I'm trying to skip processing a few large pages (some over 10MB) scattered in a result set, as Mechanize (version 2.7.3) crawls an array of links.
Unfortunately I can't find a 'content-length' property or a similar indicator. The Mechanize::FileResponse
class has a content_length
method but Mechanize::Page
does not.
At the moment I'm calling content.length
on the page. This is very slow when one of the large pages is crawled:
detail_links.each do |detail_link|
detail_page = detail_link.click
# skip long pages
break if detail_page.content.length > 100_000
# rest of the processing
end
In the Mechanize source code I found a reference to content_length when the response is read. Is querying the response properties a possible solution?
# agent.rb extract from the Mechanize project
def response_read response, request, uri
content_length = response.content_length
if use_tempfile? content_length then
body_io = make_tempfile 'mechanize-raw'
else
body_io = StringIO.new.set_encoding(Encoding::BINARY)
end
Mechanize will normally "get" the entire page. Instead you should use a head
request first to get the page size, then conditionally get the page. See "How can I perform a Head request using mechanize in Ruby" for an example.
The thing to be careful of is that a dynamically generated resource might not have a known size when you do the head
request, so you could get a response without the size entry. Notice that in the selected answer for the question linked above, that Google didn't return the content-length
header because it's a dynamically generated page. Static pages and resources should have the header... unless the server doesn't return them for some reason.
The Mechanize documentation mentions this:
Problems with content-length
Some sites return an incorrect content-length value. Unlike a browser, mechanize raises an error when the content-length header does not match the response length since it does not know if there was a connection problem or if the mismatch is a server bug.

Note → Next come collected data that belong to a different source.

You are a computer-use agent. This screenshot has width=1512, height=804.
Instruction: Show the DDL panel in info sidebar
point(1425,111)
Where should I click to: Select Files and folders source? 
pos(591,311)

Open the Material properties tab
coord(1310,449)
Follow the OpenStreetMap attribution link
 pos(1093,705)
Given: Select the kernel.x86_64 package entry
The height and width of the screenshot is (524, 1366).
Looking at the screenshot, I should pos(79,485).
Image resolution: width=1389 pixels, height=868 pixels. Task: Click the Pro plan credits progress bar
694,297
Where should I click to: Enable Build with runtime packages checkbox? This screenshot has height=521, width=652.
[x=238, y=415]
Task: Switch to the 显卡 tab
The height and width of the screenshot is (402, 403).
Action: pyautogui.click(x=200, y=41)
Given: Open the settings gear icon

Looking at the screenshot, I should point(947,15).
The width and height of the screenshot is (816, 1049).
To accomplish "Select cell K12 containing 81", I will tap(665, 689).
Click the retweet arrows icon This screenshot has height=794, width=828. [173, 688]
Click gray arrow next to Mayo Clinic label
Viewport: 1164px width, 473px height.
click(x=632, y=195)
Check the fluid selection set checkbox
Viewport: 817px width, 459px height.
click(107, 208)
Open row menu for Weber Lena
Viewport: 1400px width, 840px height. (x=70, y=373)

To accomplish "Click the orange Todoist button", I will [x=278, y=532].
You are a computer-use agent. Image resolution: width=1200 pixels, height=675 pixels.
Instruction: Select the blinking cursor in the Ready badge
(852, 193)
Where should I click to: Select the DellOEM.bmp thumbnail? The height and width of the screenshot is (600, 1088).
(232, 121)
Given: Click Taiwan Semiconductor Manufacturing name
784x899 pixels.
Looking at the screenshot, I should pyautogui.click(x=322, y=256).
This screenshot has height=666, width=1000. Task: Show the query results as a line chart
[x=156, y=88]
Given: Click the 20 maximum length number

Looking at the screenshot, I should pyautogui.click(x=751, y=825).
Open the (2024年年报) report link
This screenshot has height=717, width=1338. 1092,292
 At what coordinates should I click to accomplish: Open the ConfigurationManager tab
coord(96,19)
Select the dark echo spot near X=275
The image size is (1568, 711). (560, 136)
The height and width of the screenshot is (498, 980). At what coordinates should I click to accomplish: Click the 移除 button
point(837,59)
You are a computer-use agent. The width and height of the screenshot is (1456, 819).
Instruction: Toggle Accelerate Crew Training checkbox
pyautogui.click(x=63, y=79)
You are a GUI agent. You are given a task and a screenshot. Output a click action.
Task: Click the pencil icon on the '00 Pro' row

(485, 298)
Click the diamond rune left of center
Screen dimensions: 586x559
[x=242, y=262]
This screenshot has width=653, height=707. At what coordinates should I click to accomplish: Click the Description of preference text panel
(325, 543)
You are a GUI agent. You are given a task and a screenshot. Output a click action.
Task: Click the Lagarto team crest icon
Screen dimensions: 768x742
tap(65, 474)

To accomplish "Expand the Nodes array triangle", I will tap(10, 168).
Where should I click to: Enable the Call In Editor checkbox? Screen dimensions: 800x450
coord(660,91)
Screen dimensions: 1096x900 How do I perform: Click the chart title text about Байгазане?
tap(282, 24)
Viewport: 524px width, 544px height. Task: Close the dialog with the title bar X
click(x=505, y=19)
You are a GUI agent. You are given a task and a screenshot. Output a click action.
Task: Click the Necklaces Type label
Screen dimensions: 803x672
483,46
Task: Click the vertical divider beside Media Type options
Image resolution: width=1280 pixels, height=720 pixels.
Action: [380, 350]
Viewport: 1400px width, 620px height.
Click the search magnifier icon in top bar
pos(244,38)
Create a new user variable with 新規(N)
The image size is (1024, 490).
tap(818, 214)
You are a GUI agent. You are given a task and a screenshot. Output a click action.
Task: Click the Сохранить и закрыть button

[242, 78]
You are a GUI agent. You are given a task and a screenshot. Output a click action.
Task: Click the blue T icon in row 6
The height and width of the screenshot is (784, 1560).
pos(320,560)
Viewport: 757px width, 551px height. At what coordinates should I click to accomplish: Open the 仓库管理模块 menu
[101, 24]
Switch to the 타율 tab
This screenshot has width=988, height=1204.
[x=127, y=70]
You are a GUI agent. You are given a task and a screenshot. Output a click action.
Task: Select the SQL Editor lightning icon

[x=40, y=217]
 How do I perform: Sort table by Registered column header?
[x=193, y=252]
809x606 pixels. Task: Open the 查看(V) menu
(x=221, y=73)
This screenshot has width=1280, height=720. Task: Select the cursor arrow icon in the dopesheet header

The error raised, Mechanize::ResponseReadError, can be converted to a parsed Page, File, etc. depending upon the content-type:
agent = Mechanize.new uri = URI 'http://example/invalid_content_length' begin page = agent.get uri rescue Mechanize::ResponseReadError => e page = e.force_parse end
In other words, while head
can help, it's not necessarily going to give you enough information to allow you to skip huge pages. You have to investigate the site you're crawling and learn how their server responds.